What you are asked to do
Only the lines below starting at the one that contains "Viewport: 456px width, 315px height." and ending at the one that contains "Task: Click the Validated" are to be reproduced, exactly and with both ends kept.

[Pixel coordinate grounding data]
=== Section Start ===

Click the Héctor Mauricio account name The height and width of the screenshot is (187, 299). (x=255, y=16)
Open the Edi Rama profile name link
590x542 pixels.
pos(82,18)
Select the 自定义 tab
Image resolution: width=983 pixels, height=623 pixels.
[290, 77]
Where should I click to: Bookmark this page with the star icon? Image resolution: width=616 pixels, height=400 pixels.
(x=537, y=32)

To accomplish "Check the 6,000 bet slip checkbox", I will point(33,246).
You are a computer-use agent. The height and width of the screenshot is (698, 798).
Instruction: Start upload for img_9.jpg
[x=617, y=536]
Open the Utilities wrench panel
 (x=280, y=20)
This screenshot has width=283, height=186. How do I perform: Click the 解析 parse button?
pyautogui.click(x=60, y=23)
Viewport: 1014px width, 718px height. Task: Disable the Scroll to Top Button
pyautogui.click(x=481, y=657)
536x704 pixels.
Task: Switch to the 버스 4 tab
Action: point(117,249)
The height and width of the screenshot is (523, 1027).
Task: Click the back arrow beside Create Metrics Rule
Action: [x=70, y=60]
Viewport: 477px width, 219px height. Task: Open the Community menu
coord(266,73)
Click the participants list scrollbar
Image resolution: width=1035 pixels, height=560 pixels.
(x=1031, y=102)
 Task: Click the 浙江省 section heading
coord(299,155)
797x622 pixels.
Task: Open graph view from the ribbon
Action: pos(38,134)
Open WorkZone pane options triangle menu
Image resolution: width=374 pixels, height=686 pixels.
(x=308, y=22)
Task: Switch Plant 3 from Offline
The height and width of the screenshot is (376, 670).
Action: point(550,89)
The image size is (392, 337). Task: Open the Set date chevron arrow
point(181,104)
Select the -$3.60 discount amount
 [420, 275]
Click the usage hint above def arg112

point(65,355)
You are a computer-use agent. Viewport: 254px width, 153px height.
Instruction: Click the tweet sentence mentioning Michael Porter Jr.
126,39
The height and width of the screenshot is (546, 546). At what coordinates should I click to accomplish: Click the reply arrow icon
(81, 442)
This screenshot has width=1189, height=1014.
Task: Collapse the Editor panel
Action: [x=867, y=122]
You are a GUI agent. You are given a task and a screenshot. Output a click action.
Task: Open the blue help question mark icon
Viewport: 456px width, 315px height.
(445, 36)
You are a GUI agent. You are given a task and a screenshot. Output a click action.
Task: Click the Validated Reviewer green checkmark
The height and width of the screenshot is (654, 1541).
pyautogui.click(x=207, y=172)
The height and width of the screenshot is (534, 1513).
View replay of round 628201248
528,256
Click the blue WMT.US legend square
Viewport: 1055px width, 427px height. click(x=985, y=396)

=== Section End ===

Response
Viewport: 456px width, 315px height.
(445, 36)
You are a GUI agent. You are given a task and a screenshot. Output a click action.
Task: Click the Validated Reviewer green checkmark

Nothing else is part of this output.